# Tasks to carry out
• A. From the passage on torture survivor mental health services, extract everything from "- To transfer capacity" up to and including "project in Myanmar.", copying it word for word.
• B. List every country named in the passage on torture survivor mental health services.
• C. Continue the passage on torture survivor mental health services from where it stops.

** Opening Extracted text block **

Enhancing Torture Survivor Mental Health Services
This project is the latest in a series of awards we have received from USAID/Victims of Torture Fund. The specific objectives are:
- To enhance the field of torture and trauma treatment by ongoing research on the needs of torture and trauma-affected populations, the effectiveness of treatment and rehabilitation methods, and on requirements for successful expansion and maintenance of services for these same populations. This will be based on the Design, Implementation, Monitoring, and Evaluation (DIME) approach to programming and research and tools for Dissemination and Implementation (D&I) research developed during this and previous USAID/VOT awards.
- To promote the use of effective and sustainable mental health services to torture and trauma-affected populations in diverse regions.
- To transfer knowledge and capacity to service organizations and local researchers in the provision of effective interventions. This includes training and supervision of treatments based on the Apprenticeship Model of capacity building developed and used under previous USAID/VOT awards.
- To transfer capacity in program-relevant research methods, including identifying best practice and enhancing program delivery, based on the DIME and D&I research manuals and materials.
The current award supports JHU’s activities in Ukraine and Democratic Republic of Congo, in Bougainville, Papua New Guinea, and is a partner to the Scale Up project in Myanmar.

** Closing Extracted text block **
** Opening Entries supplied block **

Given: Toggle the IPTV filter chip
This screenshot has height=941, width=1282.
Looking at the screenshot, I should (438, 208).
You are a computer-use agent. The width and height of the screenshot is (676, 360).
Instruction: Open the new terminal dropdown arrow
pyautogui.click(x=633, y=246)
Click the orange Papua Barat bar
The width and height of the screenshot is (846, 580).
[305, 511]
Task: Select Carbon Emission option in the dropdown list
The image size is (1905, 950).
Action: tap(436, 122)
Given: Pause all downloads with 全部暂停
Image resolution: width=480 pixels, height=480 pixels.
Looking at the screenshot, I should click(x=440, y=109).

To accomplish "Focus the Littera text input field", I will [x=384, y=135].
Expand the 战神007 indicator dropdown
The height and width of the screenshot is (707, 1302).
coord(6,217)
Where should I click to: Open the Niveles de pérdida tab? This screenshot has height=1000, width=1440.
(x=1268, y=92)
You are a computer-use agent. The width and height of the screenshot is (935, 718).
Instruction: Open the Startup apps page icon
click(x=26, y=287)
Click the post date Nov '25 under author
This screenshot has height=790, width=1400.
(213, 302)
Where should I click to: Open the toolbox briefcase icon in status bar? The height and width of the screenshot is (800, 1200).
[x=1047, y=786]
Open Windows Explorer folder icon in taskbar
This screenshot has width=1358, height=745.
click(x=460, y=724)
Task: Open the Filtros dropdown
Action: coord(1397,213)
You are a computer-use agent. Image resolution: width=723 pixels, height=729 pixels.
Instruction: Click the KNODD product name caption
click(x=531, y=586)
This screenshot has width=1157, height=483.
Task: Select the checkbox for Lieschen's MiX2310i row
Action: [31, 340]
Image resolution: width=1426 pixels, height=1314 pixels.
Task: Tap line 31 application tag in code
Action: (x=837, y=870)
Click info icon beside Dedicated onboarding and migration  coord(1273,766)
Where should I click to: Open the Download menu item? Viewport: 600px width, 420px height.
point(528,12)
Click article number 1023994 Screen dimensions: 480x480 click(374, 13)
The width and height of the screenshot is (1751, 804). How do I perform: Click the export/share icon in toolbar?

** Closing Entries supplied block **

# Responses per task
• A.
- To transfer capacity in program-relevant research methods, including identifying best practice and enhancing program delivery, based on the DIME and D&I research manuals and materials.
The current award supports JHU’s activities in Ukraine and Democratic Republic of Congo, in Bougainville, Papua New Guinea, and is a partner to the Scale Up project in Myanmar.

• B.
Ukraine
Democratic Republic of Congo
Papua New Guinea
Myanmar

• C.
- In Ukraine we are working in Kyiv, Zaporizhia, and Kharkiv training local providers in the use of the CETA among internally displaced persons and war veterans. This activity includes a randomized controlled trial comparing brief and full versions of CETA to determine if the number of session scan be reduced.
- In Myanmar we are introducing a child version of CETA to the Kachin region (as part of a controlled trial) while also expanding the use of adult CETA among Kachin, Karen, and Burmese populations, in conjunction with NIMH funded scale up project.
- In Bougainville, Papua New Guinea we are working with colleagues in Bougainville and Australia to develop a mental health policy for that semi-autonomous region along with introducing and testing a model of comprehensive mental health services. These services will consist of three ‘tiers’: community based education, clinic-based treatment of common mental disorders, and hospital based treatment of severe disorders, with appropriate referral between levels.
- In the Democratic Republic of Congo we are conducting long term follow up on the impact of the Cognitive Processing Therapy (CPT) intervention previously introduced and evaluated as part of a randomized controlled trial with USAID/VOT support.
Projects in Myanmar, Democratic Republic of Congo, Ukraine, and Bougainville are being implemented in collaboration with the University of Washington in Seattle with respect to clinical training and research.